The Ingelfinger Rule (sometimes also referred to as a " prepublication embargo ") is accordingly not a copyright matter, but a journal submission policy: "We will not consider for publication any preprint that has been previously self-archived."
BOAI makes no recommendations to authors regarding compliance with such policies, except to note that (1) the Ingelfinger Rule is not a legal matter, (2) the number of journals invoking the Ingelfinger Rule is rapidly diminishing in the face of self-archiving pressure from authors in the interests of research progress (Nature, for example, has dropped it, and other journals are following suit) and (3) the Ingelfinger Rule was probably never enforceable in any case.
What can researcher/authors do to facilitate self-archiving?
Make sure that your university or research institution has installed OAI-compliant Eprint Archives .
Self-archive your pre-peer-review preprints in your institutional (or central) Eprint Archives.
Self-archive your post-peer-review postprints (or corrigenda file) in your institutional (or central) Eprint Archives.
See the Institutional Archives Registry and List.
What can researchers' institutions do to facilitate self-archiving?

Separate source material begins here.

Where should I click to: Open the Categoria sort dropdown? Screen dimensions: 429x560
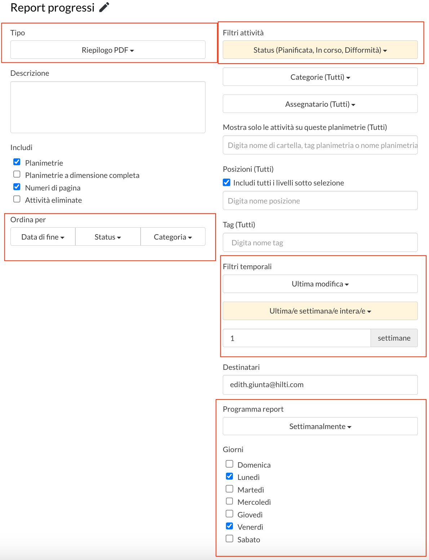pyautogui.click(x=173, y=237)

See " How can an institution facilitate the filling of its Eprint Archives ?"
See the Institutional Archives Registry and List.Sign the Declaration of Institutional Commitment to Providing OA .
What can libraries do to facilitate self-archiving?
Digital librarians are the natural candidates for maintaining the Eprint Archives , their institution's outgoing collection of peer-reviewed research output.
(1) Offer trained digital librarian help in showing faculty how to self-archive their papers in the university Eprint Archive (it is very easy).
(2) Offer trained digital librarian help in doing "proxy" self-archiving, on behalf of any authors who feel that they are personally unable (too busy or technically incapable) to self-archive for themselves. Authors need only supply their digital full-texts in word-processor form: the digital archiving assistants can do the rest (usually only a few dozen key/mouse-strokes per paper).
(The proxy self-archiving will only be needed to set the first wave of self-archiving reliably in motion. The rewards of self-archiving -- in terms of visibility , accessibility and impact -- will maintain the momentum once the archive has reached critical mass. And even students can do for faculty the few keystrokes needed for each new paper thereafter.)
(3) Digital librarians, collaborating with web system staff , should be involved in ensuring the proper maintenance, backup, mirroring, upgrading, and migration that ensures the perpetual preservation of the university Eprint Archives. Mirroring and migration should be handled in collaboration with counterparts at all other institutions supporting OAI-compliant Eprint Archives.
See the Institutional Archives Registry and List.
What can research funders do to facilitate self-archiving?
Mandate that the research that is publicly funded must not merely be published but it must be publicly accessible online (whether through self-archiving, open-access journals, or both) as recommended by the UK Government Science and Technology Committee as well as the US House of Representatives Appropriations Committee.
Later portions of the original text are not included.